Ordered next to Fort McHenry, then under the command of Colonel Robert E. Lee, he was transferred shortly after to Fort Point, California, at San Francisco, thence to Wilmington, N. C., and from that point to Fort Pulaski, Georgia, and Fort Clinch, Florida. Upon her secession, Georgia made him Major of Engineers, and on March 29, he received the same rank in the Confederate Army.

Then began the long line of services, in many capacities and at many points, to the Southern cause, much of which was devoted to North Carolina, and the closing years of his career wholly so.

Sent to Charleston, S. C., to inspect the works being constructed against Fort Sumter, he recognized at once the faults of location and construction, and reported the danger to President Davis. He showed the letter to Beauregard, and ordered him to take charge. General Beuregard, recognizing the truth of the situation, proceeded to change the entire location, and, to use his language:

I determined to alter the system, but gradually, so as not to dampen the ardor or touch the pride of the gallant and sensitive gentlemen who had left their homes, at the call of the State, to vindicate its honor.

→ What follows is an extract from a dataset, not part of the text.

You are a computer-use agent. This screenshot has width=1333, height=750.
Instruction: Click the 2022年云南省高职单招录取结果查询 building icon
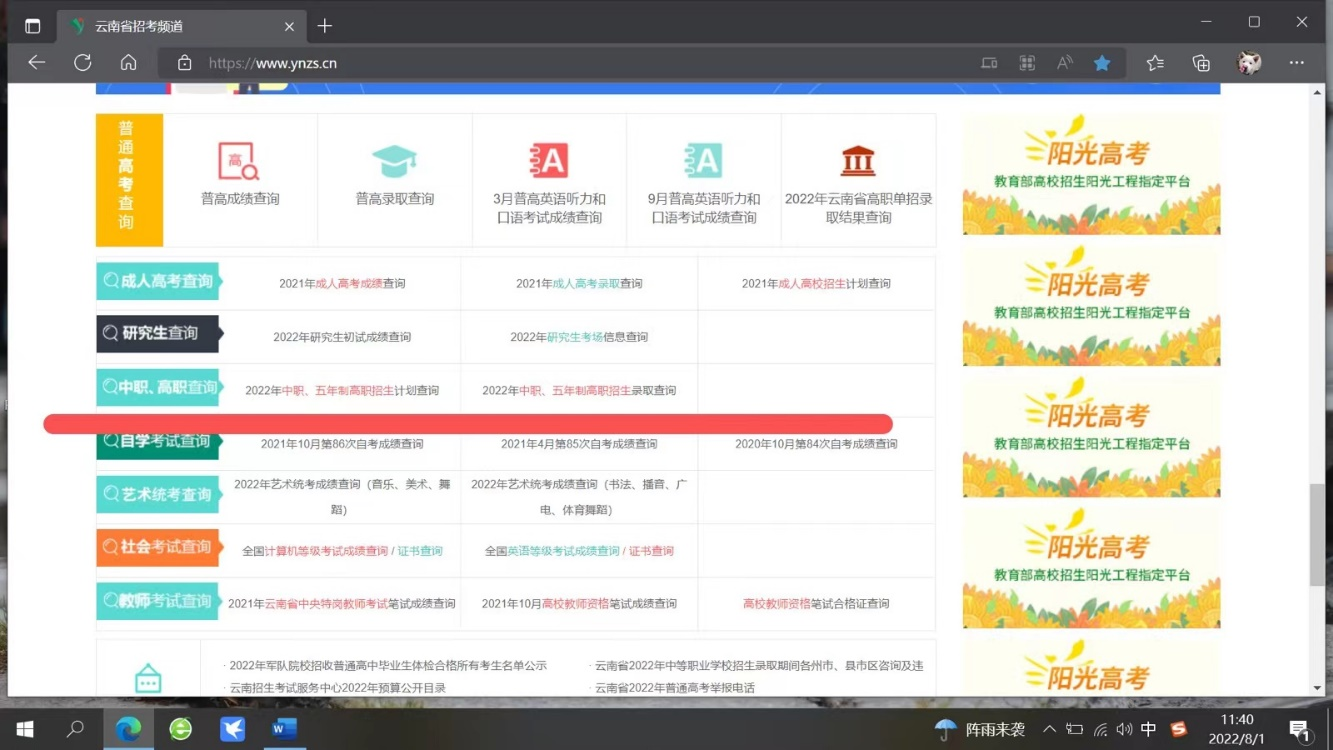(858, 161)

General Beauregard, in his report of the capture of Fort Sumter, April 12, 1861, said:

The engineers, Majors Whiting and Gwynn and others, on whom too much praise cannot be bestowed for their untiring zeal, energy and gallantry, and to whose labors is greatly due the unprecedented example of taking such an important work, after thirty-three hours firing, without having to report the loss of a single life, and but four slightly wounded.

From Major W. H. C. Whiting I derived also much assistance, not only as an engineer, in selecting the sites and laying out the channel batteries on Morris Island, but as Acting Assistant-Adjutant and Inspector-General, in arranging and stationing the troops on said island.

Major Whiting was made Adjutant-General, and brought his great abilities into service on Morris Island, to prepare for the attack upon Sumter, which was successful April 11, 1861.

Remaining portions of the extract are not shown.